The records that follow must be reproduced in full, exactly as written.

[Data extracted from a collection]

◆ ◆ ◆ ◆ ◆ ◆ ◆

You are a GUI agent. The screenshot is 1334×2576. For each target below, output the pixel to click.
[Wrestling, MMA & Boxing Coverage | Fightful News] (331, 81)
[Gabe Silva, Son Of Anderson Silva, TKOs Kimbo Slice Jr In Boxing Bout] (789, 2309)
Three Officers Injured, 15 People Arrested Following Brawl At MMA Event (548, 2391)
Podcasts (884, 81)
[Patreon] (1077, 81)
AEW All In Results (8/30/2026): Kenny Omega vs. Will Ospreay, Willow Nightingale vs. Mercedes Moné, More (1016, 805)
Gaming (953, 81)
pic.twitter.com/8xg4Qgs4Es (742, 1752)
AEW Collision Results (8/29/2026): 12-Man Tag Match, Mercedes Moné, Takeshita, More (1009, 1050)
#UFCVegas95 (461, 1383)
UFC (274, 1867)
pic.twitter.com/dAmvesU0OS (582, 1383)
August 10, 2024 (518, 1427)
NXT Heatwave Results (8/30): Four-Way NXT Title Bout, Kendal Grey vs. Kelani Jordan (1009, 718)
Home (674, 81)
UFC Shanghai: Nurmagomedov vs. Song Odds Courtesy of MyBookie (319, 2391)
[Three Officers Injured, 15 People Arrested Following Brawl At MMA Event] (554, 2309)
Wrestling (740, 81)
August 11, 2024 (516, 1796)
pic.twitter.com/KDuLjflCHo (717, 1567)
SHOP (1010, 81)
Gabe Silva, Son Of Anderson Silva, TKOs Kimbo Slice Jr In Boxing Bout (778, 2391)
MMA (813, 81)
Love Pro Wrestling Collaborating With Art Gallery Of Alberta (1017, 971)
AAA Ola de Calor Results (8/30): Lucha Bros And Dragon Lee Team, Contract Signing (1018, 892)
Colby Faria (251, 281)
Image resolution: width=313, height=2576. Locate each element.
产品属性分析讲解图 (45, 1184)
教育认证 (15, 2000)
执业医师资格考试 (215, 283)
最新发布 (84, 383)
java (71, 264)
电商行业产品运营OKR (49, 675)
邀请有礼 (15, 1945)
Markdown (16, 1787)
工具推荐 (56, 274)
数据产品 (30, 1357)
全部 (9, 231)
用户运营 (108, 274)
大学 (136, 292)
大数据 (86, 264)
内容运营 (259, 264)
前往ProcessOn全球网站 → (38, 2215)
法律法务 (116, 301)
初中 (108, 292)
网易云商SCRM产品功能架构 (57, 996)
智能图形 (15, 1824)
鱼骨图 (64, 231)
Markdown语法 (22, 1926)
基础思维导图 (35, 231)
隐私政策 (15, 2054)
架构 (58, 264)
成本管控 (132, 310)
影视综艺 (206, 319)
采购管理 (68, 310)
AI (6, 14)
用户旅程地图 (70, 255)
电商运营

◆ ◆ ◆ ◆ ◆ ◆ ◆

(Solution to the problem)
You are a GUI agent. The screenshot is 1334×2576. For each target below, output the pixel to click.
[Wrestling, MMA & Boxing Coverage | Fightful News] (331, 81)
[Gabe Silva, Son Of Anderson Silva, TKOs Kimbo Slice Jr In Boxing Bout] (789, 2309)
Three Officers Injured, 15 People Arrested Following Brawl At MMA Event (548, 2391)
Podcasts (884, 81)
[Patreon] (1077, 81)
AEW All In Results (8/30/2026): Kenny Omega vs. Will Ospreay, Willow Nightingale vs. Mercedes Moné, More (1016, 805)
Gaming (953, 81)
pic.twitter.com/8xg4Qgs4Es (742, 1752)
AEW Collision Results (8/29/2026): 12-Man Tag Match, Mercedes Moné, Takeshita, More (1009, 1050)
#UFCVegas95 (461, 1383)
UFC (274, 1867)
pic.twitter.com/dAmvesU0OS (582, 1383)
August 10, 2024 (518, 1427)
NXT Heatwave Results (8/30): Four-Way NXT Title Bout, Kendal Grey vs. Kelani Jordan (1009, 718)
Home (674, 81)
UFC Shanghai: Nurmagomedov vs. Song Odds Courtesy of MyBookie (319, 2391)
[Three Officers Injured, 15 People Arrested Following Brawl At MMA Event] (554, 2309)
Wrestling (740, 81)
August 11, 2024 (516, 1796)
pic.twitter.com/KDuLjflCHo (717, 1567)
SHOP (1010, 81)
Gabe Silva, Son Of Anderson Silva, TKOs Kimbo Slice Jr In Boxing Bout (778, 2391)
MMA (813, 81)
Love Pro Wrestling Collaborating With Art Gallery Of Alberta (1017, 971)
AAA Ola de Calor Results (8/30): Lucha Bros And Dragon Lee Team, Contract Signing (1018, 892)
Colby Faria (251, 281)
Image resolution: width=313, height=2576. Locate each element.
产品属性分析讲解图 (45, 1184)
教育认证 (15, 2000)
执业医师资格考试 (215, 283)
最新发布 (84, 383)
java (71, 264)
电商行业产品运营OKR (49, 675)
邀请有礼 (15, 1945)
Markdown (16, 1787)
工具推荐 (56, 274)
数据产品 (30, 1357)
全部 (9, 231)
用户运营 (108, 274)
大学 (136, 292)
大数据 (86, 264)
内容运营 (259, 264)
前往ProcessOn全球网站 → (38, 2215)
法律法务 (116, 301)
初中 (108, 292)
网易云商SCRM产品功能架构 (57, 996)
智能图形 (15, 1824)
鱼骨图 (64, 231)
Markdown语法 (22, 1926)
基础思维导图 (35, 231)
隐私政策 (15, 2054)
架构 (58, 264)
成本管控 (132, 310)
影视综艺 (206, 319)
采购管理 (68, 310)
AI (6, 14)
用户旅程地图 (70, 255)
电商运营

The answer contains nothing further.